> [Work task]:
The required output is the stretch from the line containing "Disable Check for updates on startup" through the line containing "Task: Click Miller's blue number 43 badge" in the records below, unaltered and with no pictures.

######

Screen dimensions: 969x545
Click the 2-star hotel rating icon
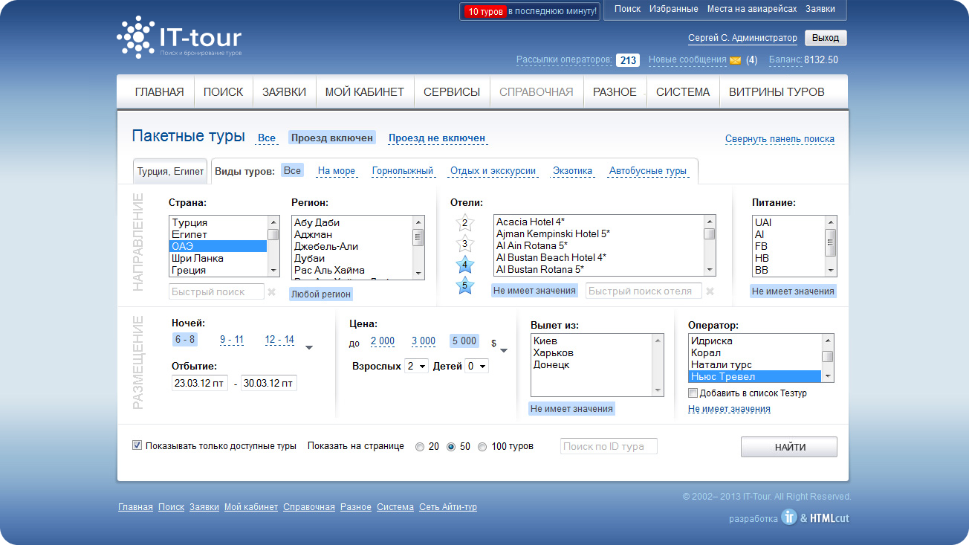465,222
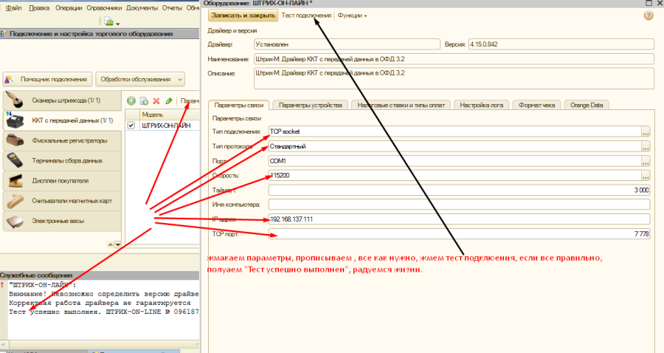Open the Документы menu
Viewport: 664px width, 353px height.
pos(141,7)
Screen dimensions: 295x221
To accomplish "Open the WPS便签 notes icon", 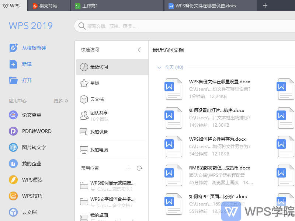I will click(x=13, y=180).
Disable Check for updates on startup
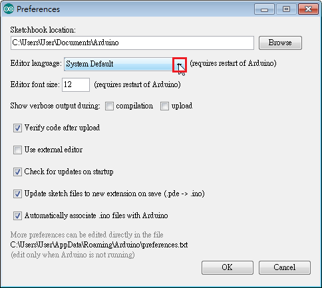This screenshot has height=288, width=322. point(17,172)
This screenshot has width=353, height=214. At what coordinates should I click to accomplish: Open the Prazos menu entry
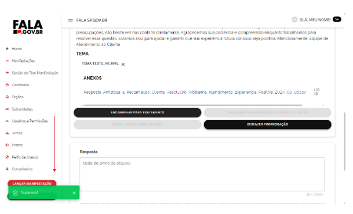17,145
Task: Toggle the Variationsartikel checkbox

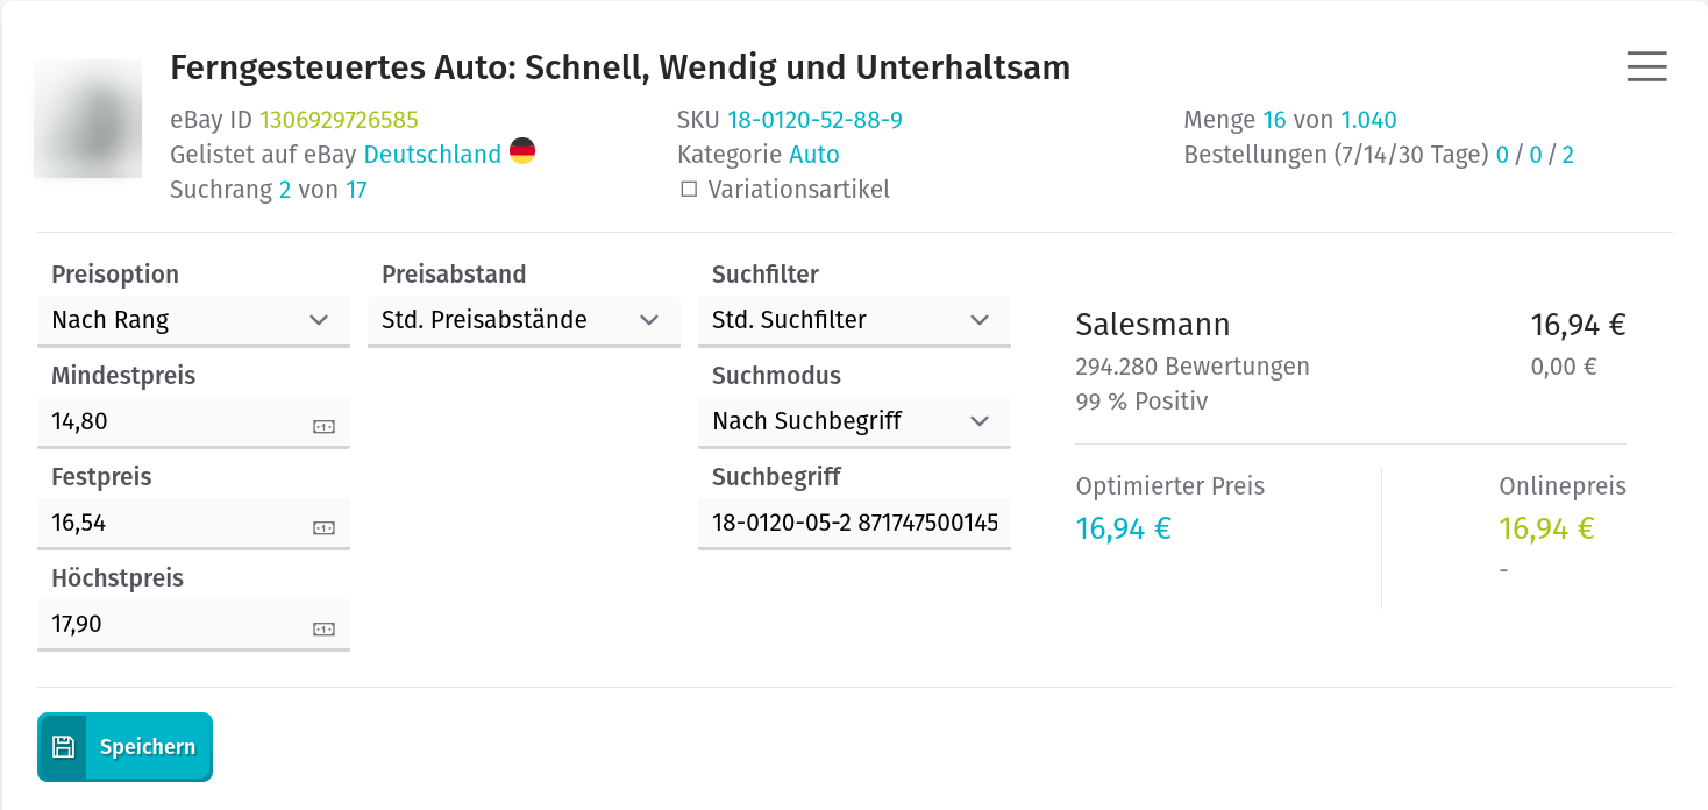Action: click(689, 190)
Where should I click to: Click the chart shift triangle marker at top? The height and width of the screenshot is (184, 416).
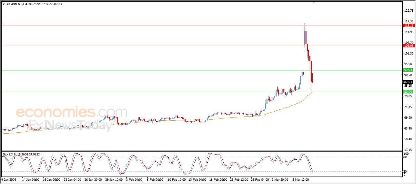tap(314, 2)
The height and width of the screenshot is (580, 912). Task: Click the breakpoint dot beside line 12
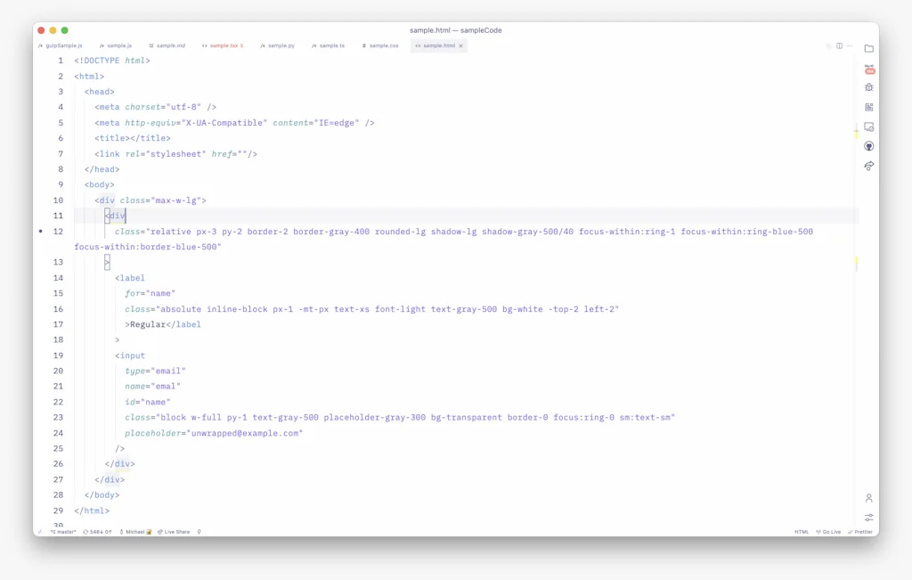tap(39, 232)
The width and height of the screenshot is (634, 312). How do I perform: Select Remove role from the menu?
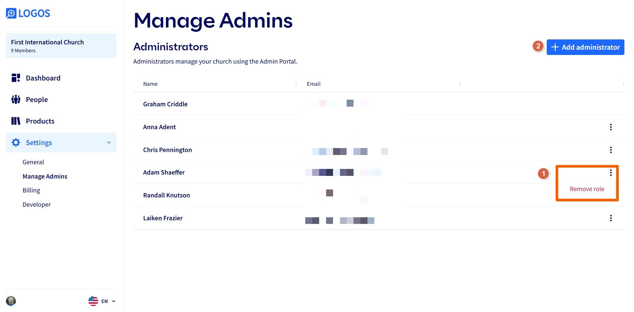tap(587, 189)
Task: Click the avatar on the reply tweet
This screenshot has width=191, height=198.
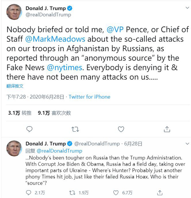Action: [x=14, y=148]
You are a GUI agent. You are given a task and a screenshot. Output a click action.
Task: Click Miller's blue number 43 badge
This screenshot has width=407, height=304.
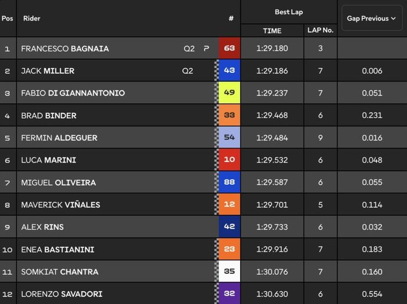[x=229, y=71]
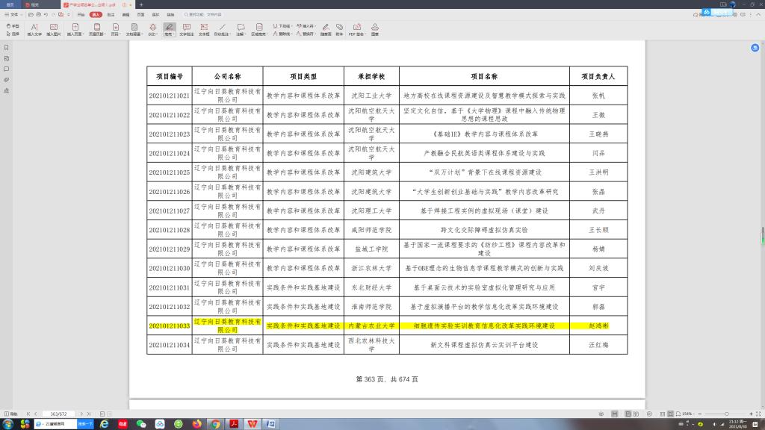Adjust the zoom slider in status bar
This screenshot has height=430, width=765.
point(726,414)
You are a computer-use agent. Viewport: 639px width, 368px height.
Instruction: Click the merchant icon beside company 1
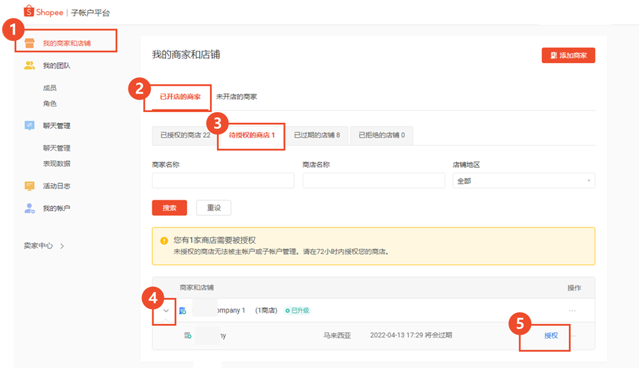click(x=183, y=311)
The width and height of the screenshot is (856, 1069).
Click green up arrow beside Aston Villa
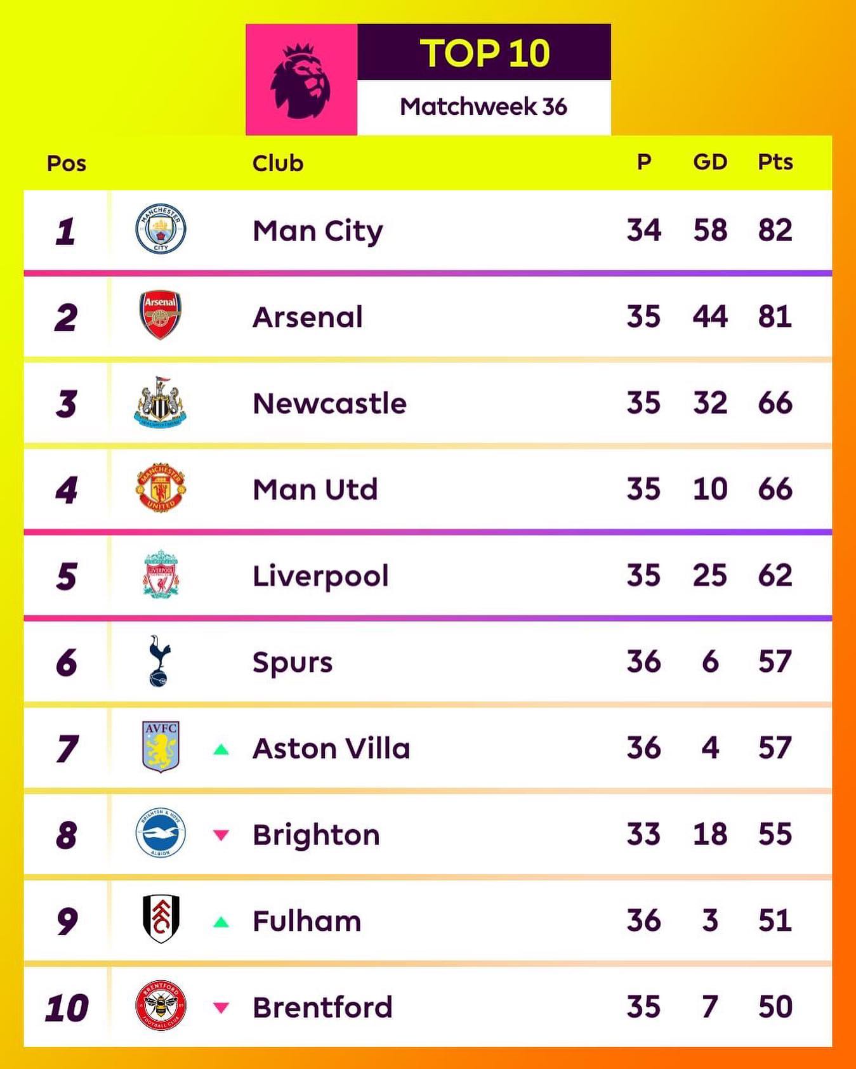point(221,749)
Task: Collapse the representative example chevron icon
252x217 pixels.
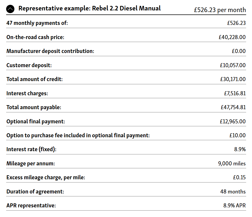Action: (10, 9)
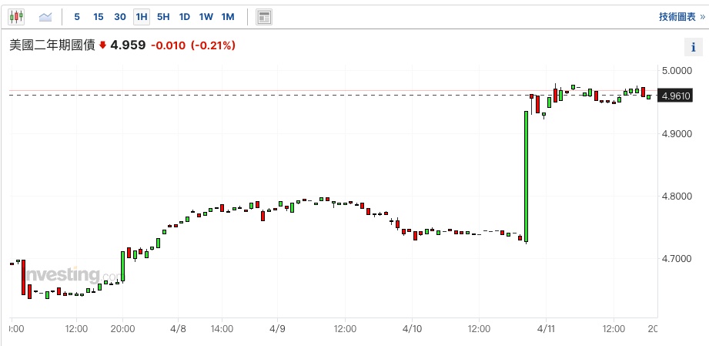The width and height of the screenshot is (709, 346).
Task: Choose the 1W interval
Action: [x=206, y=16]
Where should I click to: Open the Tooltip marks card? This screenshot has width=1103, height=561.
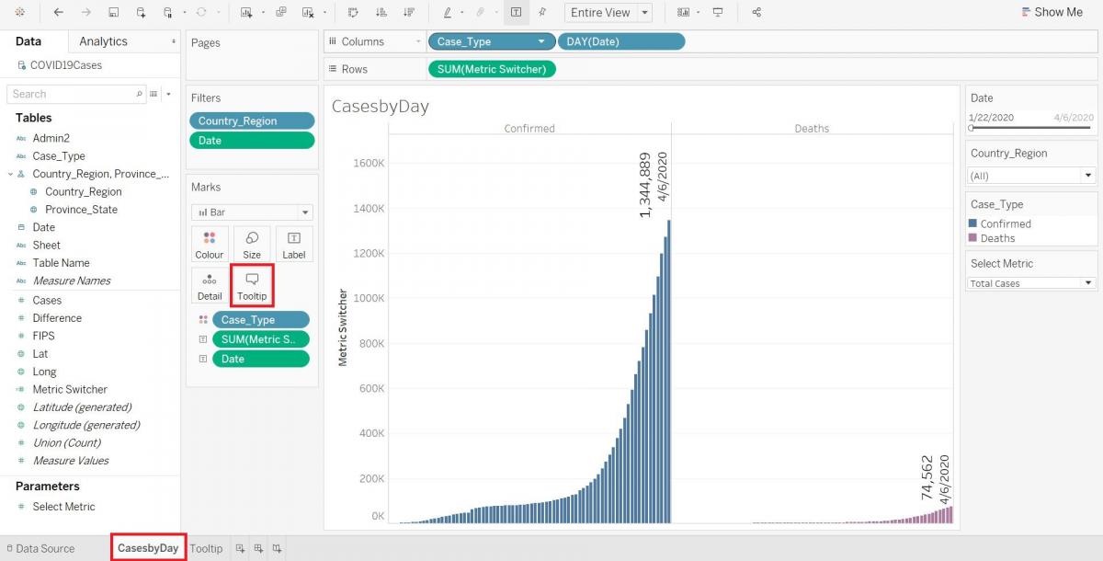(x=252, y=285)
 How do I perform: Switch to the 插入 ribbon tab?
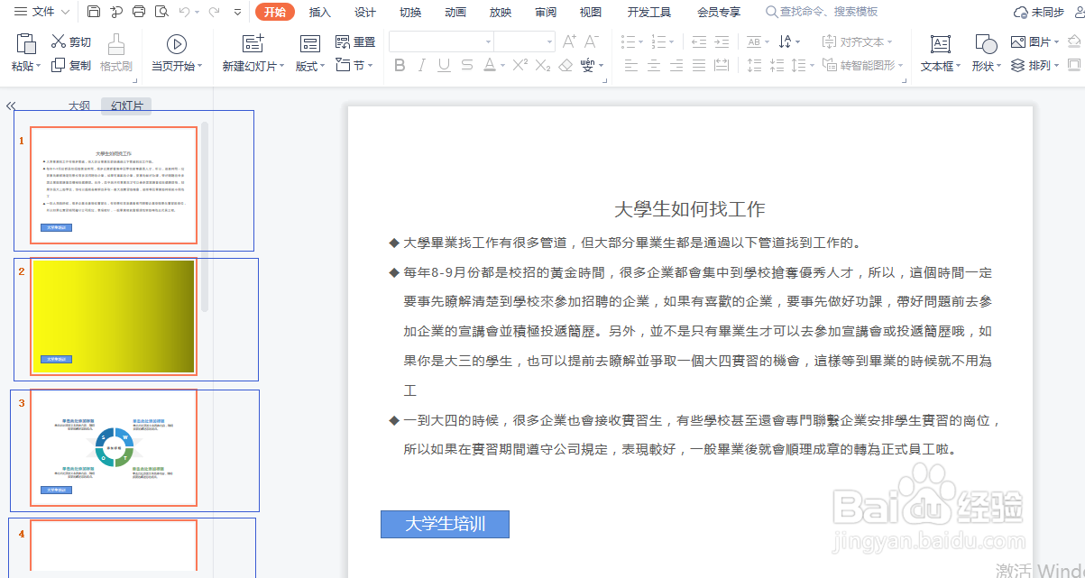(x=319, y=12)
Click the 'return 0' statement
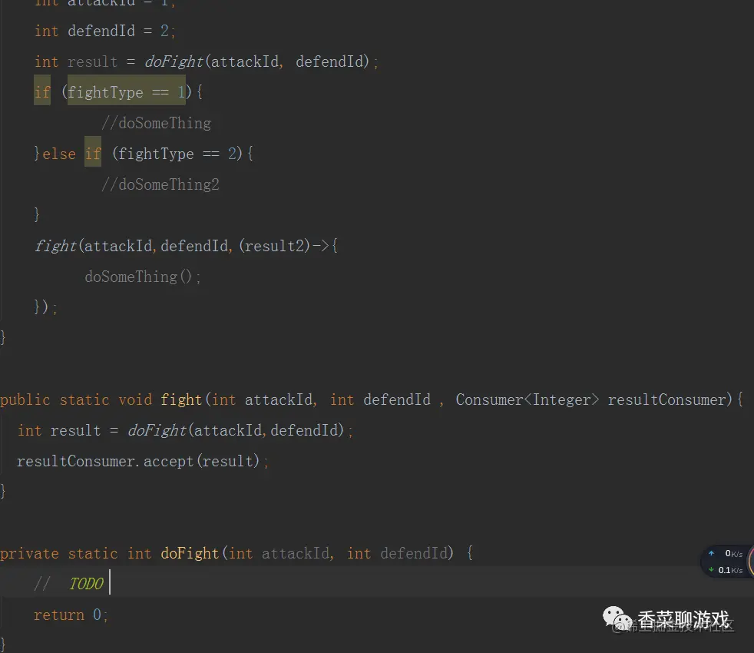The height and width of the screenshot is (653, 754). click(x=71, y=615)
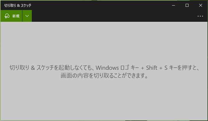Click the 新規 text label
The width and height of the screenshot is (208, 121).
pyautogui.click(x=16, y=16)
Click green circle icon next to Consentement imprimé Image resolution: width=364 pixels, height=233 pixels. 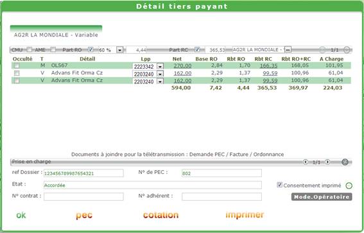[349, 186]
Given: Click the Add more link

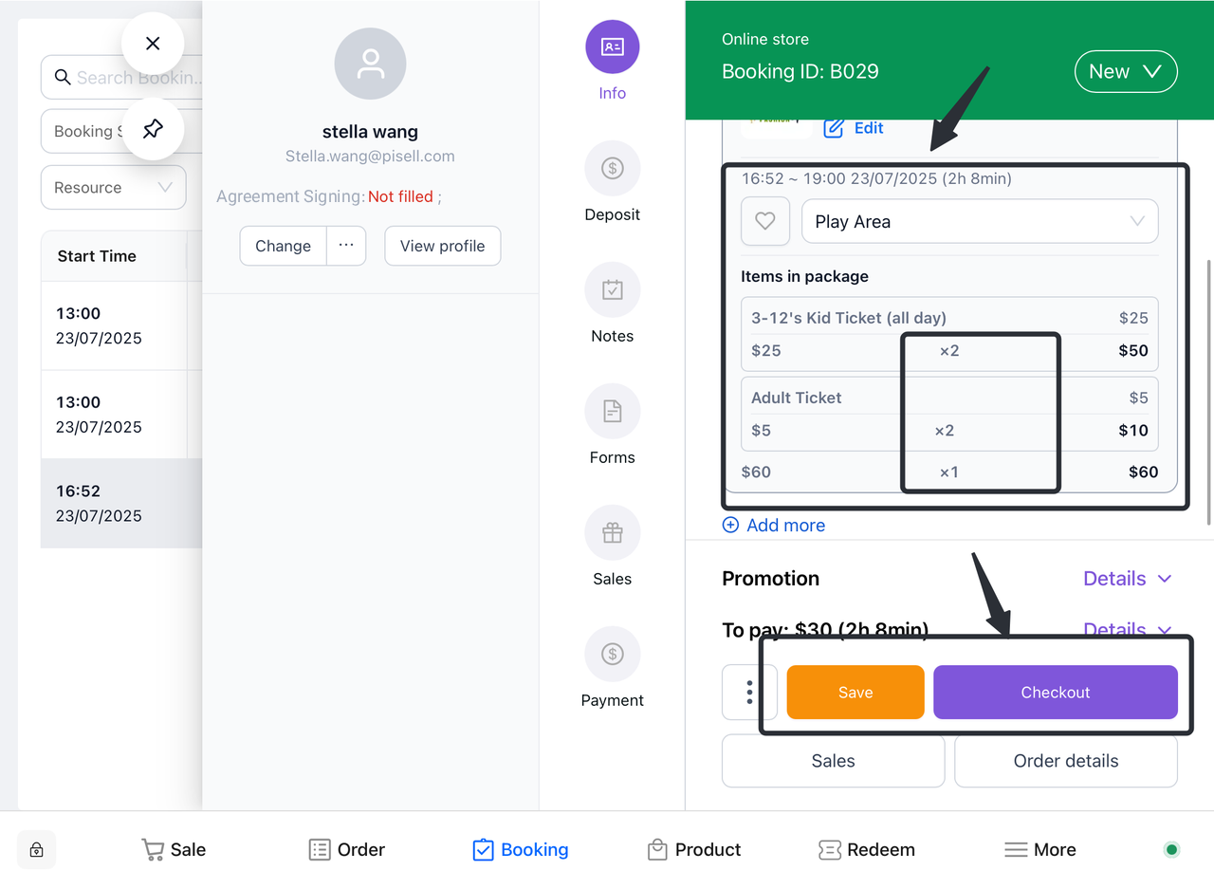Looking at the screenshot, I should click(x=774, y=526).
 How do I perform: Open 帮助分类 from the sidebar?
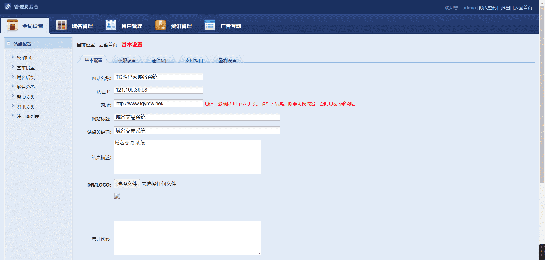26,97
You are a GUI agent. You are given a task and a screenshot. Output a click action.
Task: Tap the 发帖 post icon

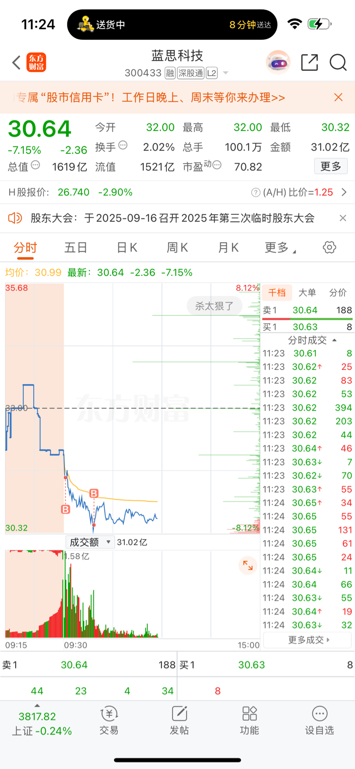pyautogui.click(x=179, y=721)
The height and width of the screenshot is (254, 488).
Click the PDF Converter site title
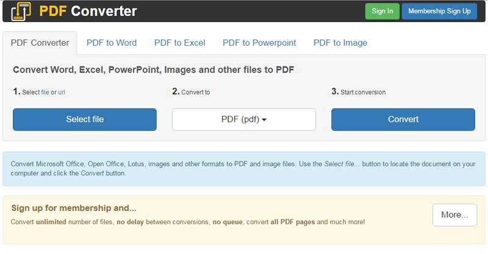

######

> [Result]:
Disable Check for updates on startup
This screenshot has height=288, width=322. point(17,172)
This screenshot has width=353, height=214. At what coordinates should I click to accomplish: Open the Prazos menu entry
17,145
Task: Toggle the Variationsartikel checkbox

Action: click(689, 190)
Where should I click to: Click the chart shift triangle marker at top? The height and width of the screenshot is (184, 416).
tap(314, 2)
The height and width of the screenshot is (580, 912). Task: Click the breakpoint dot beside line 12
tap(39, 232)
The width and height of the screenshot is (634, 312). How do I perform: Select Remove role from the menu?
tap(587, 189)
Task: Click the avatar on the reply tweet
This screenshot has width=191, height=198.
Action: [x=14, y=148]
You are a GUI agent. You are given a task and a screenshot. Output a click action.
Task: Click Miller's blue number 43 badge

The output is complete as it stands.